Obsessing over The Beatles just never feels lazy because they really were that good, and like millions of others, Cocker agrees, since one of the Fab Four’s late-career records changed the way he viewed music forever.
During an interview with The Quietus, the Britpop singer talked about the albums that have had the most profound effect on him throughout his life. In addition to knockout bundles such as Sheepskin Vest by Bill Callahan, the Midnight Cowboy soundtrack by John Barry and The Dark Side of the Wall by The Stallion, he singled out one release by the Liverpool group that many would agree is their greatest.
Regarding his number one pick, Cocker explained that he didn’t grow up with a big record collection at home, although his mother had three albums by The Beatles: Sgt Pepper’s Lonely Hearts Club Band, Revolver and Abbey Road.
“Even though I was a kid, I could tell that Sgt Pepper’s and Revolver sounded like music that had happened a while ago, but Abbey Road sounded more modern,” he said, “It still does sound quite modern, because on [the] second side where all the songs run into each other, that’s quite a thing, not many people had done that since and not many have since.”
There is a lot of truth to Cocker’s take on the album, because it has certainly aged the best out of each LP in the Beatles’ catalogue. While many may argue that the White Album was audacious and experimental in ways that still feel exciting today, Abbey Road is the closest we’ve ever come to the perfect modern-rock record. What makes it great, of course, is that it has the same sense of thrill and exploration as the double LP from the year prior, except it is far more coherent.

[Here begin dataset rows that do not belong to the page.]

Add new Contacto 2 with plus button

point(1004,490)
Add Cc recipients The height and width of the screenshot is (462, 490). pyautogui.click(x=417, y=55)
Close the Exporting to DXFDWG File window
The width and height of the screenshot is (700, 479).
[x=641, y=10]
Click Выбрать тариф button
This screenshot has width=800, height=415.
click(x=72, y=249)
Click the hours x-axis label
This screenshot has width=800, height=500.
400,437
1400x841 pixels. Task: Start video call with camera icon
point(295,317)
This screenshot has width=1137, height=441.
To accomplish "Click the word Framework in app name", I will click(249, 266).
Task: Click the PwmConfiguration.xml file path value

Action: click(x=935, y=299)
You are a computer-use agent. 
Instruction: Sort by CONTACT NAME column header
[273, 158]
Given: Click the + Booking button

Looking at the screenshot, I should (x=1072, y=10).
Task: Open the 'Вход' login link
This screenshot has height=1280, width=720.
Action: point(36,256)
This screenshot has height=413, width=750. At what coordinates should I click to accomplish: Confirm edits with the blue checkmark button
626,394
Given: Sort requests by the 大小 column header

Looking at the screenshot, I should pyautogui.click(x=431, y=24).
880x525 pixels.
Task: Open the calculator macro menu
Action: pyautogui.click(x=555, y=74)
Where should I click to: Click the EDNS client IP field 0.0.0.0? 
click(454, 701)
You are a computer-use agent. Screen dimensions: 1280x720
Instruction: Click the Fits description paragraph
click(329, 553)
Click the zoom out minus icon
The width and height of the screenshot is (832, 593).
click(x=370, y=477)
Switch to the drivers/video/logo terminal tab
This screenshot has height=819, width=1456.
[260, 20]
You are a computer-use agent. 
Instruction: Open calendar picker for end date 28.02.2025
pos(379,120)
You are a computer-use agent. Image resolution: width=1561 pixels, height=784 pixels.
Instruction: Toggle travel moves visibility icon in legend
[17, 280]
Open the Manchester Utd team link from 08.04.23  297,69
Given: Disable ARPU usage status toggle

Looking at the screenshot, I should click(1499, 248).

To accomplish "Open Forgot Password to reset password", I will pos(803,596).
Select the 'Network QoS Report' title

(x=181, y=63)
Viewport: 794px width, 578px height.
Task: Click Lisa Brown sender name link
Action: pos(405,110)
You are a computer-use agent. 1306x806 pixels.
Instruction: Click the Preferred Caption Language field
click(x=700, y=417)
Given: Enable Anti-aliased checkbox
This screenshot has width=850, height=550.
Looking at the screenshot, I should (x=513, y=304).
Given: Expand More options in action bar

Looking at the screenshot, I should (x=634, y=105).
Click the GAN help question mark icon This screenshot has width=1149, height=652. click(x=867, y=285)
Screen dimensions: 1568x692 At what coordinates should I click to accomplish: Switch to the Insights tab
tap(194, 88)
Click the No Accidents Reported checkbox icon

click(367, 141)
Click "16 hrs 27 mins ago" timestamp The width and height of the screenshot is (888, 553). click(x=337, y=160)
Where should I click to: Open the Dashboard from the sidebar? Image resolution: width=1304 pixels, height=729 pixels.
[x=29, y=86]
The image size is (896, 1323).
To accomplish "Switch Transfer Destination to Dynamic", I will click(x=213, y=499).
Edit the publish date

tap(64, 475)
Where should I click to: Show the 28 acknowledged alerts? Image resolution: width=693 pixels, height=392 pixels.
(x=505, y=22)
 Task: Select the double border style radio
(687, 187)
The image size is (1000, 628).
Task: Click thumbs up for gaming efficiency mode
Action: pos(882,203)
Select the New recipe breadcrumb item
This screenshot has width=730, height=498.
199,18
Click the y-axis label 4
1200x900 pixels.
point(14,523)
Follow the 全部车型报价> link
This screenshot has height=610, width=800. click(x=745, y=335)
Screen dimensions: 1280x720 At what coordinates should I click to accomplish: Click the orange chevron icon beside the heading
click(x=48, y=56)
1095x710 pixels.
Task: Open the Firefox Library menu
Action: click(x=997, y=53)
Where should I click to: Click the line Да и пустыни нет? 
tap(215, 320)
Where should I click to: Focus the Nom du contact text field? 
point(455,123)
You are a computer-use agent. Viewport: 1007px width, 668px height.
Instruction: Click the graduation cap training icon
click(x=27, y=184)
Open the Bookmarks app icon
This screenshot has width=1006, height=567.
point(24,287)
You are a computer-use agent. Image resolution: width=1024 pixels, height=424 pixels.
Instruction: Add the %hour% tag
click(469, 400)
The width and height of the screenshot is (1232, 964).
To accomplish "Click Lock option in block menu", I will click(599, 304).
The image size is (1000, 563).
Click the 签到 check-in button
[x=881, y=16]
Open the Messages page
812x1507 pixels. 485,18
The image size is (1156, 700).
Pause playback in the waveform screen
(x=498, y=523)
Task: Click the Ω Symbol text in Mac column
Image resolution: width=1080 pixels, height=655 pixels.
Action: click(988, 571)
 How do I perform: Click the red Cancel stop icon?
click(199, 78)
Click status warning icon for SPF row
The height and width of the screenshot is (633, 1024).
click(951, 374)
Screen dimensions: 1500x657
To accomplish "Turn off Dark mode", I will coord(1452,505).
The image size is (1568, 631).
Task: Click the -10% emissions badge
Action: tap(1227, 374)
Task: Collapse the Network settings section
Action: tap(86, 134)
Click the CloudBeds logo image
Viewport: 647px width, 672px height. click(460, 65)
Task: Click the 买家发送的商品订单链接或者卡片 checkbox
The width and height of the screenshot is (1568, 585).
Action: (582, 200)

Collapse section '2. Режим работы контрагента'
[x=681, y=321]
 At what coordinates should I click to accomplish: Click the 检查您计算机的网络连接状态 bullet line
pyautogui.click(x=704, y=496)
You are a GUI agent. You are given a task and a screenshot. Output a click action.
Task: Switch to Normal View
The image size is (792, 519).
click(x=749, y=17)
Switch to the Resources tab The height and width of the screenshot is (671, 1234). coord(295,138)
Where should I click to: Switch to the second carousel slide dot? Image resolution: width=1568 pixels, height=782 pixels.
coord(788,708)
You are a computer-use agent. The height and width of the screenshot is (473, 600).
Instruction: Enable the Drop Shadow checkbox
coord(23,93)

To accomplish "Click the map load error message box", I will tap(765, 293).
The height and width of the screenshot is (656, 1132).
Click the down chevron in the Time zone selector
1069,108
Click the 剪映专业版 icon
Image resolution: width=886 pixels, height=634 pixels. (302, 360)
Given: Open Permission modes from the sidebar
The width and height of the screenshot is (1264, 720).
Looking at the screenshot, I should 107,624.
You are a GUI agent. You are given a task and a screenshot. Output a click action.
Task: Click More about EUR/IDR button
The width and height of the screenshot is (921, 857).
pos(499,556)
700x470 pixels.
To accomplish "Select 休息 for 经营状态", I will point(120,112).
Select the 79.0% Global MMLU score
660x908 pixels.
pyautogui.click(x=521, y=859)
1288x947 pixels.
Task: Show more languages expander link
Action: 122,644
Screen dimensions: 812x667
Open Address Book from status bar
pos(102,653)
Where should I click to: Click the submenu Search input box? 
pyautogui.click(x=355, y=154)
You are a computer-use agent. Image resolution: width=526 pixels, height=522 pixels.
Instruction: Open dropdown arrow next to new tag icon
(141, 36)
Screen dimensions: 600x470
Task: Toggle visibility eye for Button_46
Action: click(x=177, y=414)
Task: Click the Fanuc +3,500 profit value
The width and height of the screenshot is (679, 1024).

“I was young at the time, 10, 11, 12, whatever, and the track that ends side one, ‘I Want You (She’s So Heavy)’, that was mind-blowing to me, the way it went on and on and on at the end, with this big synthy wooshy noise,” Cocker elaborated.
He also noted the transportive quality of the track, adding, “I’ve since found out it’s Ringo playing this machine that sounds like wind that you get in classical orchestras. It was a psychedelic experience in a living room in a normal part of Sheffield in the early ’70s, where, you know, psychedelic experiences weren’t that common. I’ll always remember it, that song in particular took me somewhere.”
Cocker also went on to use his fixation with ‘She’s So Heavy’ to emphasise the importance of Abbey Road as a vinyl package, explaining that having the whole tracklist play from start to finish takes away from the awe you’re left in at the intermission between side A and side B.
He concluded by marking an essential part of the listening experience, which he believes can’t be through a CD but has to be a vinyl listened to on repeat until it is worn out, in which case the impact of the ensuing silence when it suddenly stops is what makes for maxium impact, saying, “I started with this because it plays with what an album can be”.